=== Record extracts ===
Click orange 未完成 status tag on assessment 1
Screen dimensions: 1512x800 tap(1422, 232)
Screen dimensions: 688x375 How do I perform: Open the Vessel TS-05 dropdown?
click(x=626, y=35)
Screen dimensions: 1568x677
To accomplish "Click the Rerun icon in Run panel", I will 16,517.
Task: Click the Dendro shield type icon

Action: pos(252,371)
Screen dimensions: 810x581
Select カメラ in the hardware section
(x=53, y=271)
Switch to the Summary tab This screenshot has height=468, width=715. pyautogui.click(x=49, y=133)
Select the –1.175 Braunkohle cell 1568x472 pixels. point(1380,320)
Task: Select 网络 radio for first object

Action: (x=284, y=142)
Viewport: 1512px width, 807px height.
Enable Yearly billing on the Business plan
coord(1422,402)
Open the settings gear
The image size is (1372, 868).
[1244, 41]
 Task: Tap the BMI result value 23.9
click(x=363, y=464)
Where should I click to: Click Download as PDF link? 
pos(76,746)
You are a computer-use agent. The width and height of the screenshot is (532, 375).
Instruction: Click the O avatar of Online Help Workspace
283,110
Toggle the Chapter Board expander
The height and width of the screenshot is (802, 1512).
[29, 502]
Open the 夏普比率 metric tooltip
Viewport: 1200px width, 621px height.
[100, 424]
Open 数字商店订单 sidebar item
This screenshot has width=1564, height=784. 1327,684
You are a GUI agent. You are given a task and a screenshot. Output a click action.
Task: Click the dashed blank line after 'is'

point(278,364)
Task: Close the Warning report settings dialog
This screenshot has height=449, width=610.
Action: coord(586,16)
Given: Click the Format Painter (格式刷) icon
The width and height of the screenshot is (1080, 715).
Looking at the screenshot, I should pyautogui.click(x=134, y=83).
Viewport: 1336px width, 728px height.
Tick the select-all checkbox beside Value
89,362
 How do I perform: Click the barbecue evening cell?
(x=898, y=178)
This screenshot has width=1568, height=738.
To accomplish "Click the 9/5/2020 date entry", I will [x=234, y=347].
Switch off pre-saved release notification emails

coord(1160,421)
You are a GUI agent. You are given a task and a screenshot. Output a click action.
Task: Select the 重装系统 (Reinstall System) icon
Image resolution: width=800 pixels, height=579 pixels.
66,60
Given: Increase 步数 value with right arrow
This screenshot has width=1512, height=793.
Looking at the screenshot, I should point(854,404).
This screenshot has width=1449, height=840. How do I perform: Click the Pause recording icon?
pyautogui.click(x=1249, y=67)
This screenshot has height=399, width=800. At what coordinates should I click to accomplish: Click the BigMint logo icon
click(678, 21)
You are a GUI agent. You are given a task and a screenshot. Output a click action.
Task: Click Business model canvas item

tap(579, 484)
===
Retype the lines exactly, everything from the line containing "Open the 夏普比率 metric tooltip" down to the end of the lines.

Open the 夏普比率 metric tooltip
Viewport: 1200px width, 621px height.
[100, 424]
Open 数字商店订单 sidebar item
This screenshot has width=1564, height=784. 1327,684
You are a GUI agent. You are given a task and a screenshot. Output a click action.
Task: Click the dashed blank line after 'is'

point(278,364)
Task: Close the Warning report settings dialog
This screenshot has height=449, width=610.
Action: coord(586,16)
Given: Click the Format Painter (格式刷) icon
The width and height of the screenshot is (1080, 715).
Looking at the screenshot, I should pyautogui.click(x=134, y=83).
Viewport: 1336px width, 728px height.
Tick the select-all checkbox beside Value
89,362
 How do I perform: Click the barbecue evening cell?
(x=898, y=178)
This screenshot has width=1568, height=738.
To accomplish "Click the 9/5/2020 date entry", I will [x=234, y=347].
Switch off pre-saved release notification emails

coord(1160,421)
You are a GUI agent. You are given a task and a screenshot. Output a click action.
Task: Select the 重装系统 (Reinstall System) icon
Image resolution: width=800 pixels, height=579 pixels.
66,60
Given: Increase 步数 value with right arrow
This screenshot has width=1512, height=793.
Looking at the screenshot, I should point(854,404).
This screenshot has width=1449, height=840. How do I perform: Click the Pause recording icon?
pyautogui.click(x=1249, y=67)
This screenshot has height=399, width=800. At what coordinates should I click to accomplish: Click the BigMint logo icon
click(678, 21)
You are a GUI agent. You are given a task and a screenshot. Output a click action.
Task: Click Business model canvas item

tap(579, 484)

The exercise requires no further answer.